Work order = Find where "Task: Click the redacted" occurs in the data below, and retype that line and every later line exactly.

** Opening Information provided block **

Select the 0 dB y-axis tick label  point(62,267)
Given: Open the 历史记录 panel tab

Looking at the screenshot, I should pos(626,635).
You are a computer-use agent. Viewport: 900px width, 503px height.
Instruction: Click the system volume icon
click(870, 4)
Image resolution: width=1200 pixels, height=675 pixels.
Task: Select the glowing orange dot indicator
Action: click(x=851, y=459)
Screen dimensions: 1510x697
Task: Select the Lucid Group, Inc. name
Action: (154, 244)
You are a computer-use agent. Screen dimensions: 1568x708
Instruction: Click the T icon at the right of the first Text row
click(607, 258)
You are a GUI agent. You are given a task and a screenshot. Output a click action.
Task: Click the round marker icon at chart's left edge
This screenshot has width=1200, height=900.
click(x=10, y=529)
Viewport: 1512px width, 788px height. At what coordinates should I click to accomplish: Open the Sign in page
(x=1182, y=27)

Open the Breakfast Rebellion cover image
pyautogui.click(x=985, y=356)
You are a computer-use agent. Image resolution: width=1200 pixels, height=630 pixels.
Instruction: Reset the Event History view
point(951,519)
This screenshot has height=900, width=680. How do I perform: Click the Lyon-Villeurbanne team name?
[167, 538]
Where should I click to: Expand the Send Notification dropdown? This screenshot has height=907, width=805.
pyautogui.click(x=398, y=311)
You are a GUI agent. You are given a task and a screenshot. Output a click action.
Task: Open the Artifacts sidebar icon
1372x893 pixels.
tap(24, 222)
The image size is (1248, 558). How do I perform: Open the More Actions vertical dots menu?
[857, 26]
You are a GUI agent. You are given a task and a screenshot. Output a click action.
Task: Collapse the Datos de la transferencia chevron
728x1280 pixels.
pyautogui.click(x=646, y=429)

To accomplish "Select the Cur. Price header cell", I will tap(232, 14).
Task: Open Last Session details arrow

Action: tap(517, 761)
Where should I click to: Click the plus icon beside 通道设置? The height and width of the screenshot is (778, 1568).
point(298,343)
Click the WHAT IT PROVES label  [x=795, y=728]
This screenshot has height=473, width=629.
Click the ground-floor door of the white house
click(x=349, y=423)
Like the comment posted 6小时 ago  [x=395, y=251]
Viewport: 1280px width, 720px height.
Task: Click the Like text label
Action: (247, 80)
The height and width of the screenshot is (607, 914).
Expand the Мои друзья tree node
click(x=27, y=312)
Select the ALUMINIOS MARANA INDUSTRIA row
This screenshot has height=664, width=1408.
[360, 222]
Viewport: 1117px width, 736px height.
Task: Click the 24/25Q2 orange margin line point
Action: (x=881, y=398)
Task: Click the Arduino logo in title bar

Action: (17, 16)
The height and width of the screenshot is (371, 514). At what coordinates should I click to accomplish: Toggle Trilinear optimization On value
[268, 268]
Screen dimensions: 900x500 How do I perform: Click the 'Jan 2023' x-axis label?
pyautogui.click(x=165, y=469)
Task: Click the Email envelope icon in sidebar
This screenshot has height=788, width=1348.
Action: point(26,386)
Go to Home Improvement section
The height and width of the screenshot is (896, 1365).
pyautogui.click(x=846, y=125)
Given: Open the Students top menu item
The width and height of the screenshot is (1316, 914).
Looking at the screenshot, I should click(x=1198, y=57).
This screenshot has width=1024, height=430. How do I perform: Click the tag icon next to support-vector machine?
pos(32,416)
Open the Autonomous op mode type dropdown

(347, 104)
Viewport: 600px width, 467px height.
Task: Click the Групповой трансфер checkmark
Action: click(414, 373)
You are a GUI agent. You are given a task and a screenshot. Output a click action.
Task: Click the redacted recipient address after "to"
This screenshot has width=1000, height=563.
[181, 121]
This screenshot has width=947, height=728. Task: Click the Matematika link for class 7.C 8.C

** Closing Information provided block **

Solved exercise =
Task: Click the redacted recipient address after "to"
This screenshot has width=1000, height=563.
[181, 121]
This screenshot has width=947, height=728. Task: Click the Matematika link for class 7.C 8.C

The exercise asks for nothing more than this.